The Bible is not really about cenotaphs. Even though to be buried is an extremely important matter in the Bible, to the extent where not to be buried is an incredible curse on a person. Despite this, the Bible demonstrates an immense lack of interest in monumental graves. David’s grave, which was apparently recognizable for at least a millennium, was mainly a reminder of the fact that he saw death and corruption and therefore was not the promised Messiah. Other biblical figures, like Moses and Jesus Christ would appear to have been prominent candidates for a cenotaph, but so far as we know the early Church had little interest in the particular place where Jesus spent three days and three nights in the ground (and it only became of interest later on, after the Church had departed from God’s ways). We know from the scriptures (namely, in Jude, quoting a work called the Assumption of Moses) that there was some argument over the location of Moses’ death because knowing the location of Moses’ grave would make the place on Mt. Nebo a location for superstition and false worship.
Growing up in central Florida, I grew up with a lot of fog around. The fog was thick, blocking vision sometimes within a few feet, settling in deep over the low ground without many hills to break up the terrain. Like fog tends to do it burns up quickly in the heat of the Florida sun, leaving no trace of its power or obscurity as it fades away into oblivion. The fog that is so powerful that one cannot see through it or shine light through it fades in the air in the heat and light of the sunshine, given a little bit of time. Sometimes we see the same sort of phenomenon in our own personal lives where fog appears to be strong but fades away in time, although in some hollows the fog can linger for a very long time indeed.

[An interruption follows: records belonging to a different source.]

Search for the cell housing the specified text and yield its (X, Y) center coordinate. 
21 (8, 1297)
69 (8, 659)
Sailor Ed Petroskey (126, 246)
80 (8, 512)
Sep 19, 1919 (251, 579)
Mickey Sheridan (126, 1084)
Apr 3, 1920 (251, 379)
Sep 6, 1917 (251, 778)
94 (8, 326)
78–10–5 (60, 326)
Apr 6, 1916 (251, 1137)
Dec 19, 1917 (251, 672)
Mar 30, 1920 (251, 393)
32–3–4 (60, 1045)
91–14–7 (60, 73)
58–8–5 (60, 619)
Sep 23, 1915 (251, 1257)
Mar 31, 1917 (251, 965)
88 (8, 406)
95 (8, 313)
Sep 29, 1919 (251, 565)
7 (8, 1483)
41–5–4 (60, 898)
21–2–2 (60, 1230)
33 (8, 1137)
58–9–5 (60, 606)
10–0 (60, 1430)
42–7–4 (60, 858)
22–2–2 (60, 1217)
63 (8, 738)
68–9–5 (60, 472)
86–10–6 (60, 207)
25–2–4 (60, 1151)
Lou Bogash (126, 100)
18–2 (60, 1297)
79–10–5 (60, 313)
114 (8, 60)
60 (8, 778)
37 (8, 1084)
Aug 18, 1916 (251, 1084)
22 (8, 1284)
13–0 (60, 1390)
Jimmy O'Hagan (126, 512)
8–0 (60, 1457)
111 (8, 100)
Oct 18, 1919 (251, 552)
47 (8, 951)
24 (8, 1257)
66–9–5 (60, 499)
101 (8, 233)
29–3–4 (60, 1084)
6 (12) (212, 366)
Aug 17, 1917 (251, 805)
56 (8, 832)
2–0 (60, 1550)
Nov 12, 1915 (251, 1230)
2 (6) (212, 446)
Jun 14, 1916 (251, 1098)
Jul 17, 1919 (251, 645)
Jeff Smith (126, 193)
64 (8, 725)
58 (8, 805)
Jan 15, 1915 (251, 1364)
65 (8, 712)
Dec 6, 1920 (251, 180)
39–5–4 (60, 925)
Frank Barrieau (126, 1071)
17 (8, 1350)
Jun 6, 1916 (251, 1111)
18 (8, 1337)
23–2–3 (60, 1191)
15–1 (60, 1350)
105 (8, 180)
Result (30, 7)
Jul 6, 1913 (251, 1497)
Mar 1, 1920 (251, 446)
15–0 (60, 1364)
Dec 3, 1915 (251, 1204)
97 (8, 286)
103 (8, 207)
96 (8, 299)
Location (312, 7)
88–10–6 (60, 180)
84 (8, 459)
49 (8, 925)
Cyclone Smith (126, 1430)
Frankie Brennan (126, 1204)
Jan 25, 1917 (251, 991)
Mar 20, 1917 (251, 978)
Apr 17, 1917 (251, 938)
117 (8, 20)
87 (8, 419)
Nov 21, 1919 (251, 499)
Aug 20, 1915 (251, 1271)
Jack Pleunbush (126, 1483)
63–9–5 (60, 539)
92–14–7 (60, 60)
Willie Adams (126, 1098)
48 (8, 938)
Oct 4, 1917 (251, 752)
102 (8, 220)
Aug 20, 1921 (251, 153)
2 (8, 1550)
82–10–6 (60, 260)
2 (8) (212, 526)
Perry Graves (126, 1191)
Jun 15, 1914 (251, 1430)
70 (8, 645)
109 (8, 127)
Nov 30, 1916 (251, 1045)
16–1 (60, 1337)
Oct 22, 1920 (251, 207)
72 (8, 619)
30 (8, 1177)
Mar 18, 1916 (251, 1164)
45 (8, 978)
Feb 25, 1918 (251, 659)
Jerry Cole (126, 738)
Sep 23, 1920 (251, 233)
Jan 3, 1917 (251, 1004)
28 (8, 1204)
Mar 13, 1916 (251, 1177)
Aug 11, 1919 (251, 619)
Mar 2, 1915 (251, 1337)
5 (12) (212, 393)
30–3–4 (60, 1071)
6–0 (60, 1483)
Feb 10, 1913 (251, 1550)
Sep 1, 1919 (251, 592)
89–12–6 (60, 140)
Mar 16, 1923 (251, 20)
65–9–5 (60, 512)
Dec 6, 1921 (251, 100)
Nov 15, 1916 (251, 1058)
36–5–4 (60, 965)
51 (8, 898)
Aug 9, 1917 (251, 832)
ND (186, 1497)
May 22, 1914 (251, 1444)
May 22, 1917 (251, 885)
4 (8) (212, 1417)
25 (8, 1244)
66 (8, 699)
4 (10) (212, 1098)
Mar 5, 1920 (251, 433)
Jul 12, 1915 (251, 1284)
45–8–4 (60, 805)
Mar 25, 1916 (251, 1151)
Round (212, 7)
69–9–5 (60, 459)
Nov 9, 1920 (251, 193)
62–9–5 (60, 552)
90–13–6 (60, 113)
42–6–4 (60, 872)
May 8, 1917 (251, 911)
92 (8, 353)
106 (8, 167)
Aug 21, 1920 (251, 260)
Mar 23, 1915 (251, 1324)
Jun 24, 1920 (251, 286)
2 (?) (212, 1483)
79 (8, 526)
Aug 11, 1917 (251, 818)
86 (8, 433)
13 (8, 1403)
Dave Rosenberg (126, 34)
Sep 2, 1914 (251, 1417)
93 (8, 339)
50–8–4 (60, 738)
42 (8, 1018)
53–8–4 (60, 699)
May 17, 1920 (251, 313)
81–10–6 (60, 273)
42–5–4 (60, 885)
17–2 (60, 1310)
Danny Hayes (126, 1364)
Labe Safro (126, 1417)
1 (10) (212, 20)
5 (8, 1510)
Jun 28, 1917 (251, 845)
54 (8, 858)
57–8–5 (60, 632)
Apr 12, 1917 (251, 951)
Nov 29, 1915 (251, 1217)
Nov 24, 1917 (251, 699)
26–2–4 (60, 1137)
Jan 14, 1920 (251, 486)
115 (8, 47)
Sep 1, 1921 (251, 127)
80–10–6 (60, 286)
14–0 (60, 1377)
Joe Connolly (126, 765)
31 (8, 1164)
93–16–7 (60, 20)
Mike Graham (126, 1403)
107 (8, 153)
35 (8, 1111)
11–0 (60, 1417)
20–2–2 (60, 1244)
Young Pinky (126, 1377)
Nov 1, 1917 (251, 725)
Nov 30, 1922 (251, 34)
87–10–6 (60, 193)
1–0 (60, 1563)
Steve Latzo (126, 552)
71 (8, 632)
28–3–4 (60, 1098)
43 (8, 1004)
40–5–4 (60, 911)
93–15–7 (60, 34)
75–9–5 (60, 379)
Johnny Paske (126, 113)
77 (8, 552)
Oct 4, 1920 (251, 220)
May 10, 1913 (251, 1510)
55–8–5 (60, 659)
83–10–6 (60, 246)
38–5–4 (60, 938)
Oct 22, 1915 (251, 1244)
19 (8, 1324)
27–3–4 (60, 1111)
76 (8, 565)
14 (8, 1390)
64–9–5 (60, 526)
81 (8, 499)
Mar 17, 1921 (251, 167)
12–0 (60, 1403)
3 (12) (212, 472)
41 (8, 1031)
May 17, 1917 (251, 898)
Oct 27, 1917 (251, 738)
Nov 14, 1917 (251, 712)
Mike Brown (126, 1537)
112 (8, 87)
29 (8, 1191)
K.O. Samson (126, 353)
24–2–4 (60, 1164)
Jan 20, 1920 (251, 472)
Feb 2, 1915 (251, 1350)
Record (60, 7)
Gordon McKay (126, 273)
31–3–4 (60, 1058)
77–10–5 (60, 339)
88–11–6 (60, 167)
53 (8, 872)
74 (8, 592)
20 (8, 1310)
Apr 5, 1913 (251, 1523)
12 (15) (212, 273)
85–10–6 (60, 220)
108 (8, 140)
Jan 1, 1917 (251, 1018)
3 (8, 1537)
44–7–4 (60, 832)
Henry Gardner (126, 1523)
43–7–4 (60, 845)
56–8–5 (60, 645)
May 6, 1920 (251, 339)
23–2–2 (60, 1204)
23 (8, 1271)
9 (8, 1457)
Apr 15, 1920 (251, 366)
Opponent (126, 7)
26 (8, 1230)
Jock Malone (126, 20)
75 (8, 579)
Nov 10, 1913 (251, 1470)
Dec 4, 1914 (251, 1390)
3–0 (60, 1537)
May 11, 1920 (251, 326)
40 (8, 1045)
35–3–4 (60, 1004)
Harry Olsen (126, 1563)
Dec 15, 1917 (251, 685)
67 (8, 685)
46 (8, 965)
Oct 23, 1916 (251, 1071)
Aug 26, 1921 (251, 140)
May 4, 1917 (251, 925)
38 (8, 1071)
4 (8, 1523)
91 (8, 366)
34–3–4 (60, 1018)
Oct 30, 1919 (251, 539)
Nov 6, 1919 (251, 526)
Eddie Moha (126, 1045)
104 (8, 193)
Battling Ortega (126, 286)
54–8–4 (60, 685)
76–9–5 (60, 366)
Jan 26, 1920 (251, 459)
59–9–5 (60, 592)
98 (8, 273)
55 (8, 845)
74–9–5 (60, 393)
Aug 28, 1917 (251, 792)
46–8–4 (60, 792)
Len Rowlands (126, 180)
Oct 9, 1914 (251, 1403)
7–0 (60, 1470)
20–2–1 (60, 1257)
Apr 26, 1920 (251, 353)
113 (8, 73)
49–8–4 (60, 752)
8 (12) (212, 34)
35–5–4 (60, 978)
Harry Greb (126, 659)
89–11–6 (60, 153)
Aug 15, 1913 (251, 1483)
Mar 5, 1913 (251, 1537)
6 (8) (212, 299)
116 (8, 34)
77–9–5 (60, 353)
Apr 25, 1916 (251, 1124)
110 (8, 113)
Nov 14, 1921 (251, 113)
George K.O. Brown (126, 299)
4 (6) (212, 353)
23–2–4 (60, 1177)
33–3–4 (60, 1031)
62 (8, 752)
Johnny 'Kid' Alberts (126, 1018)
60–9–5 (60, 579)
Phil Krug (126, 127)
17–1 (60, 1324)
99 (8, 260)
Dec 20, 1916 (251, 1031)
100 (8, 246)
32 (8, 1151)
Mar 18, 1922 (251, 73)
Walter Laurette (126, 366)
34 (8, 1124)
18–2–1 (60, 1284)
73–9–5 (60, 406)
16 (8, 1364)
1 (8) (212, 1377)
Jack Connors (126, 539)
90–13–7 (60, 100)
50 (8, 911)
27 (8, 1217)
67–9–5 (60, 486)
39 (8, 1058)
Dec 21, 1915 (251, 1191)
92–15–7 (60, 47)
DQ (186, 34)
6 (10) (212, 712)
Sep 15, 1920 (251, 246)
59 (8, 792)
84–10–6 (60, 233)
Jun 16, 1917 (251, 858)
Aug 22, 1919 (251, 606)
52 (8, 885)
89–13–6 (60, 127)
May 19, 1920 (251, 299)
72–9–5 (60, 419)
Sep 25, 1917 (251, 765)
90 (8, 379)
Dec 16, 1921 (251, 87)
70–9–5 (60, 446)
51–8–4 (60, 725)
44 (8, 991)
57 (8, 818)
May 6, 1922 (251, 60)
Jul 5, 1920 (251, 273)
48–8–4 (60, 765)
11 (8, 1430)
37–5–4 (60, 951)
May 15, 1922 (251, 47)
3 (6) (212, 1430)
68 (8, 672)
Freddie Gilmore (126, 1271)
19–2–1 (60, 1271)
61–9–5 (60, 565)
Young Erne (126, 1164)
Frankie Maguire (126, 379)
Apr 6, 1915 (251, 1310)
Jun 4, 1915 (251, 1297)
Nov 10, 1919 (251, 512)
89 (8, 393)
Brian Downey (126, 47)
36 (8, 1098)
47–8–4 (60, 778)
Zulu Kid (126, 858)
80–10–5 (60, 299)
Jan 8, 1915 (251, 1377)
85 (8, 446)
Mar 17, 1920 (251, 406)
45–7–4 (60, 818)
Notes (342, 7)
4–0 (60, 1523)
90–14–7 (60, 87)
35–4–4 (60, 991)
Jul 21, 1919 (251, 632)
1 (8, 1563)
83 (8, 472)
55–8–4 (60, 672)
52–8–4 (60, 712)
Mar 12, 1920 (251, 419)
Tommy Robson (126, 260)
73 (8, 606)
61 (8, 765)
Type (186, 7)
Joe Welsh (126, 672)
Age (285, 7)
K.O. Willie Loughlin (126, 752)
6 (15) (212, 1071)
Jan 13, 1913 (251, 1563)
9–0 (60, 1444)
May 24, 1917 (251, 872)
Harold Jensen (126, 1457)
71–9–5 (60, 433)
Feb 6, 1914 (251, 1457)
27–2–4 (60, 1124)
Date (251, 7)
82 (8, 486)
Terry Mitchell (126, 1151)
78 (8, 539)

Portland is a city with a lot of fog. Given that I do a fair amount of driving in the waning moments of the darkness and the early moments of the morning, I see a lot of fog. This morning as I crossed the Willamette River the entire west bank of the river was shrouded in clouds so as to be nearly invisible. When one is driving through traffic slowly, one sees a lot of fog, especially as it appears that Portland drivers are drawn to looking at disabled cars on the side of the road as well as the remnants of accidents also off of the road like small town rubberneckers instead of as the big city drivers who keep on driving regardless of what is going on around them. Driving in traffic gives one plenty of time to think on occasion. And often I wonder about myself, whether my own life and my own life’s works would be memorialized best in a cenotaph of fog, a monument to evanescence and the fading away of our lives. I wonder if anything that I have created will endure. So much of what we spend our lives in fades away and is forgotten. Other things we wish would fade away endure for a long time. Hopefully something good will be left of us as a monument, to help make the world a better place.